**What the task requires**
Find the lines in these entries that include the word "terminal" and state how many there are, with no other words.

Collected data entries:
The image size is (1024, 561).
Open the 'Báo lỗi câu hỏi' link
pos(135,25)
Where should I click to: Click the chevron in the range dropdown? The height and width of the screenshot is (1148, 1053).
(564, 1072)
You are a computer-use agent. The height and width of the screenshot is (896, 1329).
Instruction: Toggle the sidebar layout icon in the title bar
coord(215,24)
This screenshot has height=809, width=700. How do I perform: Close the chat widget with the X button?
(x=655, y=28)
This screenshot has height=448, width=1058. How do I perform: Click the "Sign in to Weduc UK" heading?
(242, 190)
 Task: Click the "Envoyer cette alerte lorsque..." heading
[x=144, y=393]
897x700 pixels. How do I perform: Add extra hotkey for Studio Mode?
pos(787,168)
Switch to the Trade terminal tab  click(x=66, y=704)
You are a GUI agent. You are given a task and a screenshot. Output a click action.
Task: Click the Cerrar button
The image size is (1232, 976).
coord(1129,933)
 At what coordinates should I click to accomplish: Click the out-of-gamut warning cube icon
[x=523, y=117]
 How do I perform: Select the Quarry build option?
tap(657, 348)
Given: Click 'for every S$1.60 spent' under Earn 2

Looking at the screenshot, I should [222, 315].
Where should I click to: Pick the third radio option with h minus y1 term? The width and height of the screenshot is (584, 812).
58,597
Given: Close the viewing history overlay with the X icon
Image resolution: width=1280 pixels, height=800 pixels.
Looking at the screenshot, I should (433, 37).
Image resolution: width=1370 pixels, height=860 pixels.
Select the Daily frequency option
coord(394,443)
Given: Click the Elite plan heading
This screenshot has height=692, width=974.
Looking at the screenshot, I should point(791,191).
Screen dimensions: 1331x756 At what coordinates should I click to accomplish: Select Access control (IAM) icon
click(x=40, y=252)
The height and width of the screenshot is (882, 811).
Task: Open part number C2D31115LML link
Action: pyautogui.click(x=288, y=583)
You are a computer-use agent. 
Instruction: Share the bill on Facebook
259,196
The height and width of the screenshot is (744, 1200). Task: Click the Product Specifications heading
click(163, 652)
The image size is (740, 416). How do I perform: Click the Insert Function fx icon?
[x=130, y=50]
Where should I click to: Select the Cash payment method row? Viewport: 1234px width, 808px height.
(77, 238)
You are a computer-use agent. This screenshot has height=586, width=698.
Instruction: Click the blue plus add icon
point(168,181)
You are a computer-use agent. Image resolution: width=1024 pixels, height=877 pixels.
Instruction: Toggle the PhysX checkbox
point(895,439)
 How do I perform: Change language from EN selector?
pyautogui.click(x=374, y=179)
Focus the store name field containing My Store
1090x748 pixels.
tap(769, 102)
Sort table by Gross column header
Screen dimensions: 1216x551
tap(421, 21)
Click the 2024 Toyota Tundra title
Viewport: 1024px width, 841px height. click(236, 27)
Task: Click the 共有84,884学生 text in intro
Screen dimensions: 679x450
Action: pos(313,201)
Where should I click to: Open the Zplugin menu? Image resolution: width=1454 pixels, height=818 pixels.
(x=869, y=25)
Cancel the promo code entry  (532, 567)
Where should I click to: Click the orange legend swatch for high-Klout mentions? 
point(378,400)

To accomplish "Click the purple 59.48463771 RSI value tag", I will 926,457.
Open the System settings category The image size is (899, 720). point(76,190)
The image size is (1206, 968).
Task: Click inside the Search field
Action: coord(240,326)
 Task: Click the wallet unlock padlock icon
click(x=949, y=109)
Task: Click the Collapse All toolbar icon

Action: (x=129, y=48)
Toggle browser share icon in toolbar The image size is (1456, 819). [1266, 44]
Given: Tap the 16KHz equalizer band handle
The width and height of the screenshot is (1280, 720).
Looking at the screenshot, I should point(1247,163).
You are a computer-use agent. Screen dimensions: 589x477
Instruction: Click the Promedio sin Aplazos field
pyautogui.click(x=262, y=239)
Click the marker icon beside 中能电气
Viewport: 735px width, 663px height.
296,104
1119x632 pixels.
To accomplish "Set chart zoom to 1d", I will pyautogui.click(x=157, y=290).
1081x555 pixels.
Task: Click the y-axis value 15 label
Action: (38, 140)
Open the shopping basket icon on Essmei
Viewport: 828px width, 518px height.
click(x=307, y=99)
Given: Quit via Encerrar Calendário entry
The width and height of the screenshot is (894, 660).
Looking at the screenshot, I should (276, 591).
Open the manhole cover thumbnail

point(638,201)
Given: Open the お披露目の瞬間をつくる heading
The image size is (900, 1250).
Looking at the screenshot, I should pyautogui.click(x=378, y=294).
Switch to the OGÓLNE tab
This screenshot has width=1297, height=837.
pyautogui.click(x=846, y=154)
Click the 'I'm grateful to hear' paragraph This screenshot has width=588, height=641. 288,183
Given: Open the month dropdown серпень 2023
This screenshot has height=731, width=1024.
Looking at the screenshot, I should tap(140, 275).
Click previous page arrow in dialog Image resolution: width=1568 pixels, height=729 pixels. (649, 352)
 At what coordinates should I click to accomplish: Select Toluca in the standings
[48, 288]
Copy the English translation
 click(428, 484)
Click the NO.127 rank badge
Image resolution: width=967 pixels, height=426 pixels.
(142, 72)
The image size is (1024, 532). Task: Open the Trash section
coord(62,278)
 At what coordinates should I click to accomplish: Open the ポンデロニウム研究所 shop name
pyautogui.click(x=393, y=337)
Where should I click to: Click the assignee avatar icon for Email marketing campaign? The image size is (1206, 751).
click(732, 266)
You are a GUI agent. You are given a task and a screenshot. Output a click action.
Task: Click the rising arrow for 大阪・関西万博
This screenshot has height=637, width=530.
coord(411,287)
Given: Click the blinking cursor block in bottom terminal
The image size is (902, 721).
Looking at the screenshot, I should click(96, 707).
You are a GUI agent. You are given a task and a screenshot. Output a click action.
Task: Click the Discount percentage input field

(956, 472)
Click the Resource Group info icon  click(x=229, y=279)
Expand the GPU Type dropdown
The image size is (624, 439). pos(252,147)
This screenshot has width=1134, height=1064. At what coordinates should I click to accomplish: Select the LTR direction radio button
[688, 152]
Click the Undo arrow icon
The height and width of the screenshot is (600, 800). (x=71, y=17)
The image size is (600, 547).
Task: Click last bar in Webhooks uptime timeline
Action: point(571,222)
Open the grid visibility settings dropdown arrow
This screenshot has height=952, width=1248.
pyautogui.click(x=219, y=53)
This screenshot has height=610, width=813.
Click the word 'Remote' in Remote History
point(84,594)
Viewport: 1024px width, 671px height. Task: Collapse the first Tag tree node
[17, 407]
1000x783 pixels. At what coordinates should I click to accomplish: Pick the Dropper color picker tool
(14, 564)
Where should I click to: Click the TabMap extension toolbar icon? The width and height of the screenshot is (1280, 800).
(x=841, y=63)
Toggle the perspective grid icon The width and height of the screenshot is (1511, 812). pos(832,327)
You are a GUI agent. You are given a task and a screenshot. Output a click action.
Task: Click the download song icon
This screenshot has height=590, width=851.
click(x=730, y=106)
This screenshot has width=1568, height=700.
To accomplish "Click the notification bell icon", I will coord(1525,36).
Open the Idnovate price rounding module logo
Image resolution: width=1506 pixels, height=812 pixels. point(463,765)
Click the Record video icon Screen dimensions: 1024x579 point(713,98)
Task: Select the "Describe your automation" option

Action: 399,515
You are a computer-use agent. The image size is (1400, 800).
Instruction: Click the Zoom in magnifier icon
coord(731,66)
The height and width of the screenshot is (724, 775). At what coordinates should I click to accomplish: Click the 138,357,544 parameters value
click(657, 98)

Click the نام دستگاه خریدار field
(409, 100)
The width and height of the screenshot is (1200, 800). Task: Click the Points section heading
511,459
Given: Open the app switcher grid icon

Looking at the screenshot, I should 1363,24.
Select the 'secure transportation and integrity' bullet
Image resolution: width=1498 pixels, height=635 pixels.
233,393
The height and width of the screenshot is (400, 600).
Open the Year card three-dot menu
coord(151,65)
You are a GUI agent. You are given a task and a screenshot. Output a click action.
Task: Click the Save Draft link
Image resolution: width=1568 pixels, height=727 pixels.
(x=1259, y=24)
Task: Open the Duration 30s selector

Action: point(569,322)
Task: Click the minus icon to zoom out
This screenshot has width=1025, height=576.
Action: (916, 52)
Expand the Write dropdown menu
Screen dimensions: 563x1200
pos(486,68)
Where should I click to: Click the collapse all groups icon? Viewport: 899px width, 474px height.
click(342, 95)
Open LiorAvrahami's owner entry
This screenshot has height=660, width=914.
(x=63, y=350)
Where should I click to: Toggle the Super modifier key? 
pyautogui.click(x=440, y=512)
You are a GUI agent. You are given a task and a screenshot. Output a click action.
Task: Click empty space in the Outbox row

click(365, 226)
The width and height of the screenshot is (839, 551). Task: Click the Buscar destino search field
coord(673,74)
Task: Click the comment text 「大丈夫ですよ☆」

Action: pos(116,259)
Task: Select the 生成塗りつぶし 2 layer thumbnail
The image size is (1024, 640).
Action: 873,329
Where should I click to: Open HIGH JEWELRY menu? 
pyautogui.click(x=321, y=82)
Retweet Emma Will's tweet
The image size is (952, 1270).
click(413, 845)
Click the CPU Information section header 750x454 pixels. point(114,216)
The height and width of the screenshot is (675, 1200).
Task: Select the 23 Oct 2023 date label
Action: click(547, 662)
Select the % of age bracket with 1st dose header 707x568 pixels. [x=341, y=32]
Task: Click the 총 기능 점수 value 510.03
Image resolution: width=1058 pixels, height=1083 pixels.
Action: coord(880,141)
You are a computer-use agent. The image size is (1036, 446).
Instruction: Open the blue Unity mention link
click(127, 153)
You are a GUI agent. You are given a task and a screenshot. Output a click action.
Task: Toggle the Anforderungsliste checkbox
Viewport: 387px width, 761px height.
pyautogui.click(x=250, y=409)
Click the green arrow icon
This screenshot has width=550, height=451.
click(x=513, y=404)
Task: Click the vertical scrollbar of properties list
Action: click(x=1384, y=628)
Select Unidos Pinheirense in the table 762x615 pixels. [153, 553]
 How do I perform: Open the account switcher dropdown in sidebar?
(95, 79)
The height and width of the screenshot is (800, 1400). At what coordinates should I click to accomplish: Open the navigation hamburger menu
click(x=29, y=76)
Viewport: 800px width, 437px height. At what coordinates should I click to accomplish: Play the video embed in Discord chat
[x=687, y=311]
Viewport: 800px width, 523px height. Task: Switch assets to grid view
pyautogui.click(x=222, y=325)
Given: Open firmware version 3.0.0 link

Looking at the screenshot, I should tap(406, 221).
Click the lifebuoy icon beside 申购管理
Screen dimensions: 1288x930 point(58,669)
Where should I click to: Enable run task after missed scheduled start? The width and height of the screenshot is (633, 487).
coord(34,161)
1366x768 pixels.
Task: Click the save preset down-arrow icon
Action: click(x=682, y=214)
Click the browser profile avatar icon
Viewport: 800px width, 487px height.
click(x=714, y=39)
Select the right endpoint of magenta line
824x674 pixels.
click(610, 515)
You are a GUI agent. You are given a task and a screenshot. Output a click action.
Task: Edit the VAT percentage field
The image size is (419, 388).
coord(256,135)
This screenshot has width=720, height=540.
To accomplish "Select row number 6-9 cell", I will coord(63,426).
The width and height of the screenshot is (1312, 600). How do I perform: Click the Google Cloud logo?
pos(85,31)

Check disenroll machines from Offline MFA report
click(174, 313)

**Result of the exercise**
2